Grandland will pay an acquisition price of EUR 467 million with the strong commitment from Chinese state banks, and Grandland has secured additional funding to support the future financing requirements of Permasteelisa. The transaction is subject to customary closing conditions and regulatory approvals including in China, the United States and Russia.
On completion, Permasteelisa will maintain its independence in operational terms. The current management team, which is led by CEO Riccardo Mollo, will remain to pursue the long-term growth of Permasteelisa with Grandland's strong support and backing.
This transition is expected to be a win-win business for all parties involved. The strong alliance between Grandland and Permasteelisa, two giants in the construction domain, is highly anticipated to yield global synergistic effects and drive potential market development.
According to the President of Grandland Yi Zhang, the alliance is highly aligned with Grandland's business strategy, aiming at complementary skills combined by both companies and bringing significant business growth from overseas markets. Permasteelisa, as the worldwide leading Contractor in the engineering, project management, manufacturing and installation of architectural envelopes and interior systems, enjoys a history of shaping the most iconic skylines and cityscapes around the world, with projects including Apple's New HQ Campus, the Sydney Opera House, the International Commerce Centre in Hong Kong, and the Shanghai World Financial Center. Permasteelisa is also the market leader in USA and Europe, with business across EMEA, North and South America, Australia and Asia. For Grandland, the strategic alliance will bring various benefits, helping it gain distinguishing advantages in fierce market competition, completing current industry chain, improving the service quality in the curtain wall industry, diversifying customer mix, and expanding market share especially in the global market.
For Permasteelisa, being part of Grandland, the undisputed leader in interior decoration and construction industry in China, the alliance is likely to pave the way for improving its presence, worldwide and in the Chinese market. There is unprecedented market potential of curtain wall business in China: by joining the Grandland group, Permasteelisa will gain synergies in technology, talents, finance as well as Chinese market share, which will be greatly contributing to Permasteelisa becoming the unshakeable global leader of curtain wall industry in all markets.

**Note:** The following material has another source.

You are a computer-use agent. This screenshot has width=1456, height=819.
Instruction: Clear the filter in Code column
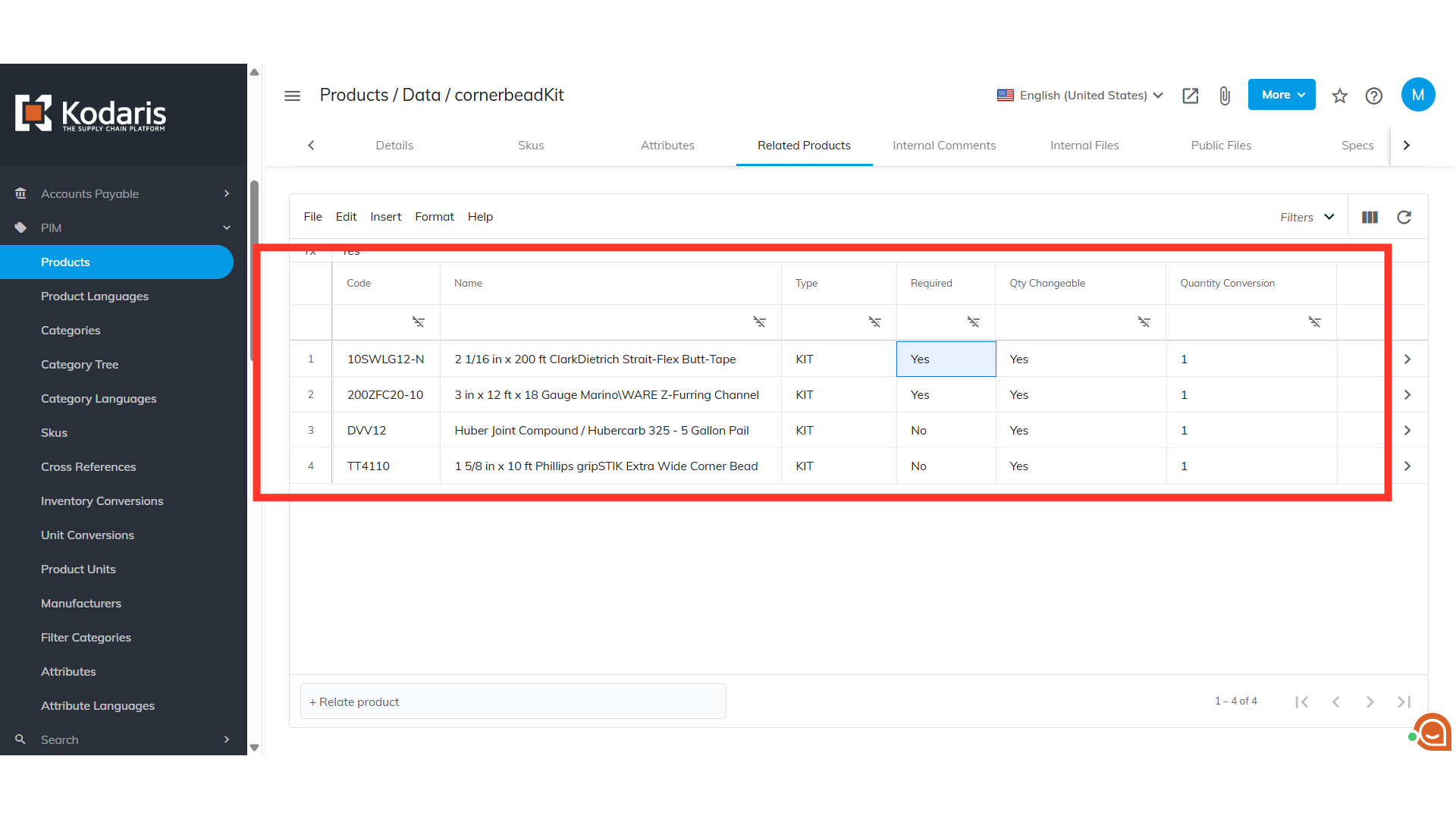point(418,322)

Besides, for external opportunities, under the "Belt and Road Initiative" of China and relying on the good bilateral relations between China and Italy, Grandland will closely collaborate with Permasteelisa to lead the overall interior decoration and construction industry go further on internationalization, continually tap the tremendous market potential from "The Belt and Road" countries en route. Leveraging their respective superior capabilities in design, technology, reputation and talent management, Grandland and Permasteelisa will jointly pursue the construction market of the ""The Belt and Road" Countries, providing one-stop solutions and improving market penetration.
- Acquiring Company: Grandland Holdings Group
- Permasteelisa S.p.A.'s shares (25,613,544) were fully owned by LIXIL Corporation.
- Acquisition Amount: EUR 467 million
- Management after Acquisition: Permasteelisa's current management team will remain to manage the business of Permasteelisa.
A1 Capital and China International Capital Corporation (CICC) are serving as Grandland's financial advisors, Chiomenti and King & Wood Mallesons (KWM) are serving as its legal counsel, and Deloitte provided due diligence services for this transaction.